__Task prompt__:
Where a line contains "You are a GUI", begin there and restate word for word every line to the end of the entries below, pictures excluded.

__Study material__:

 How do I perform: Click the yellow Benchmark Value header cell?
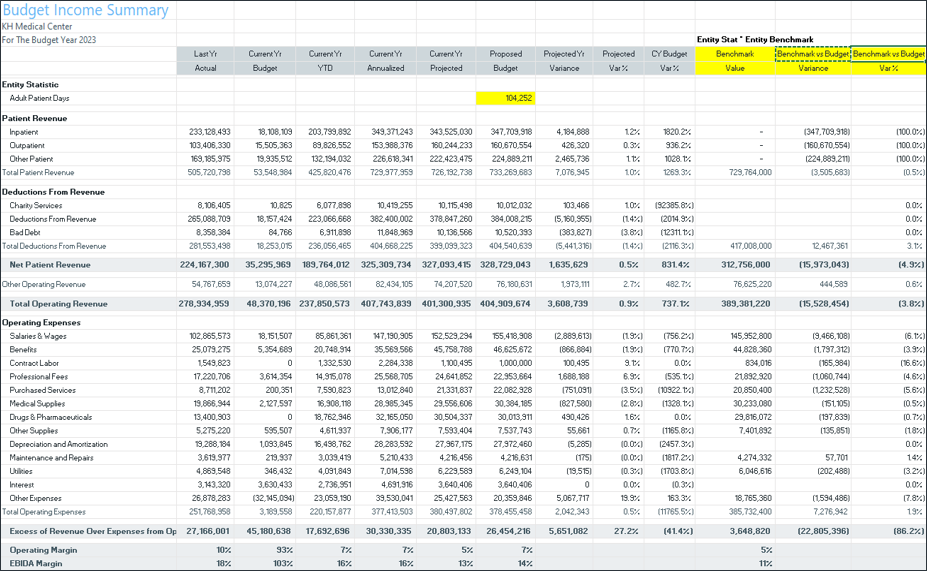point(735,60)
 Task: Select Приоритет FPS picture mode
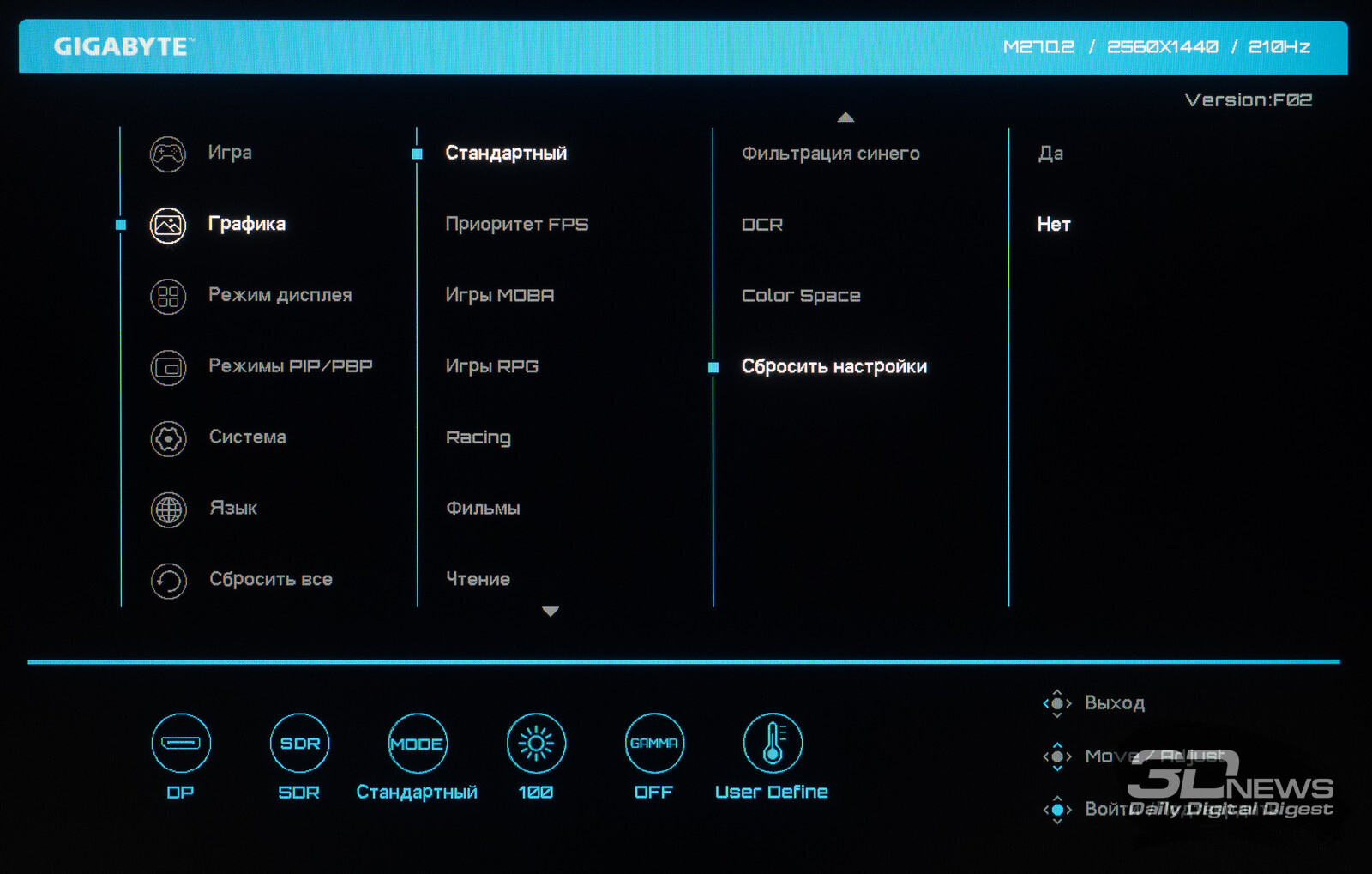click(516, 225)
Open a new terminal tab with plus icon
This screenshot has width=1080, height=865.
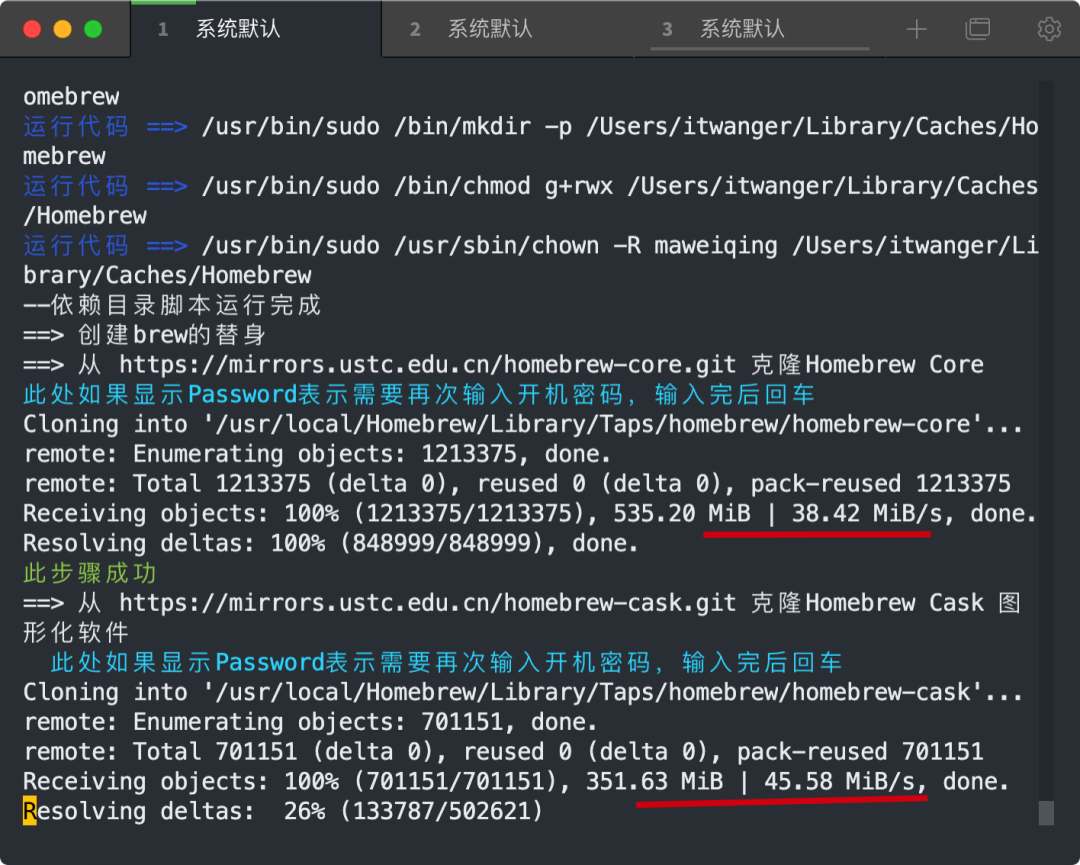916,29
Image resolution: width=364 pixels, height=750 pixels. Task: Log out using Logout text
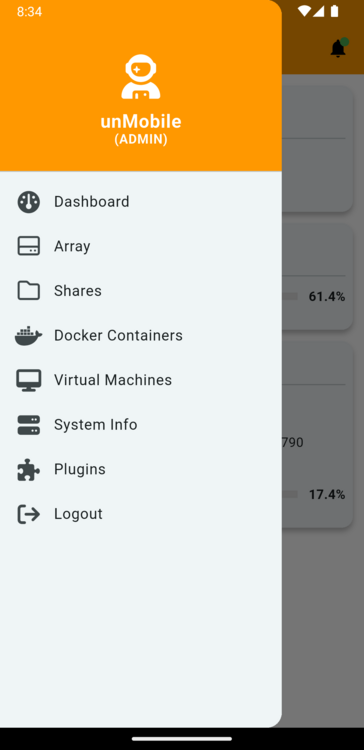[x=78, y=514]
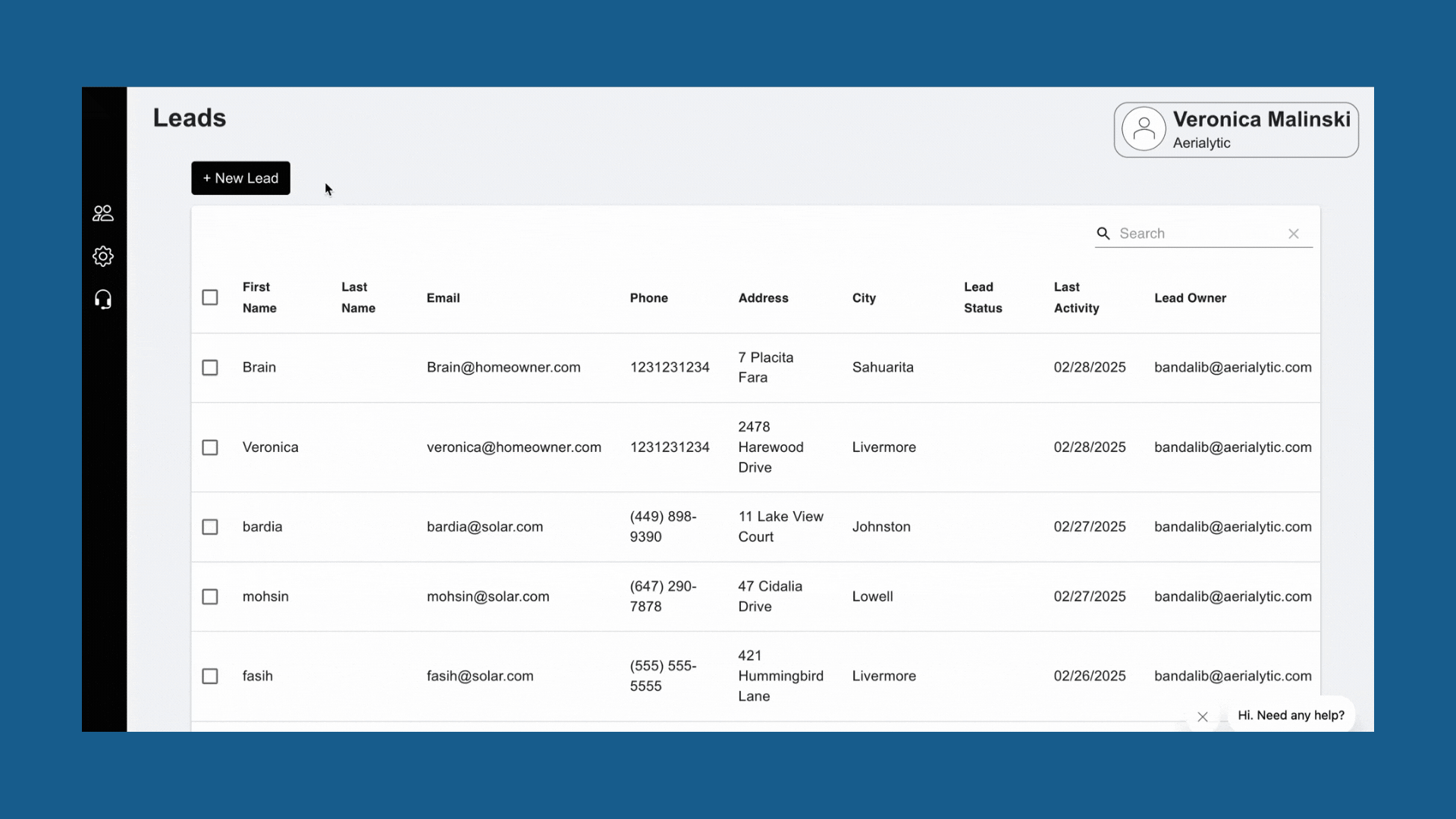Select the Brain lead checkbox

click(x=210, y=368)
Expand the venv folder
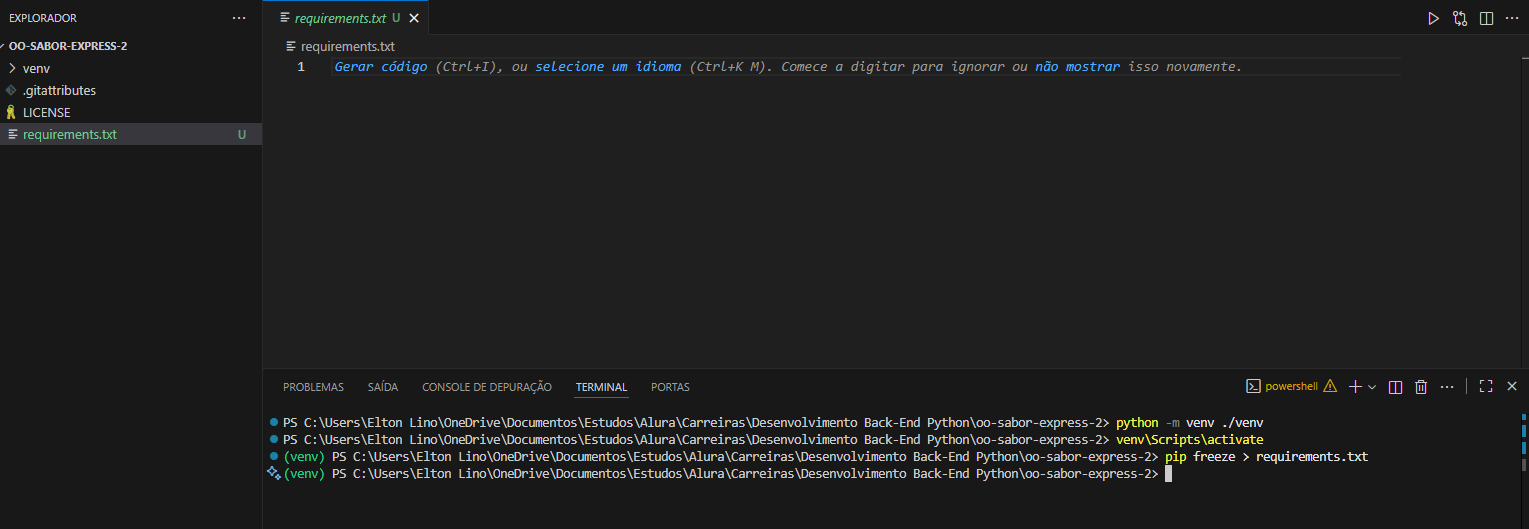This screenshot has height=529, width=1529. click(12, 69)
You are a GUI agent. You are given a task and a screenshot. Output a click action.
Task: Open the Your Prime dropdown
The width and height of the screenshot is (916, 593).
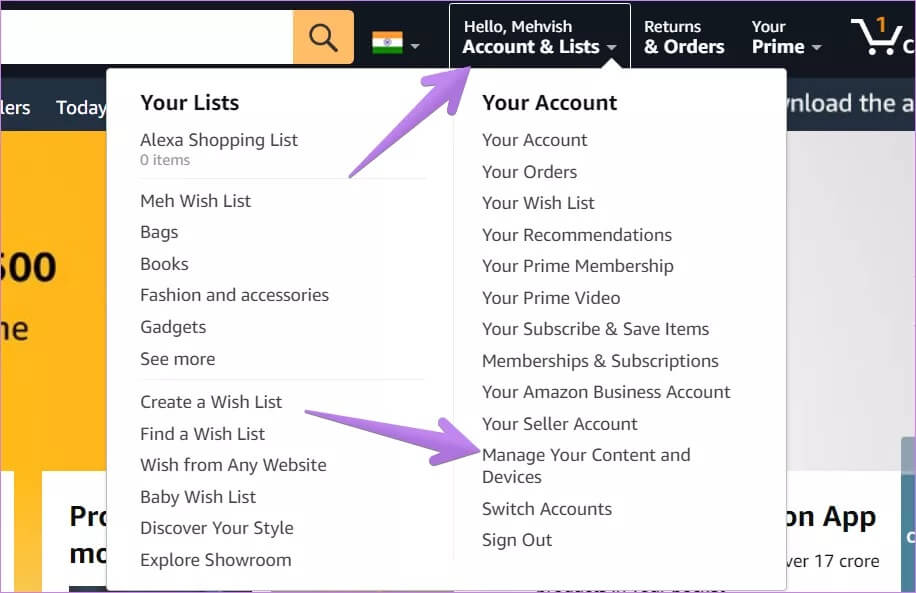[786, 37]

__Solved exercise__:
You are a GUI agent. You are given a task and a screenshot. Output a click action.
Task: Open the Your Prime dropdown
The width and height of the screenshot is (916, 593).
[786, 37]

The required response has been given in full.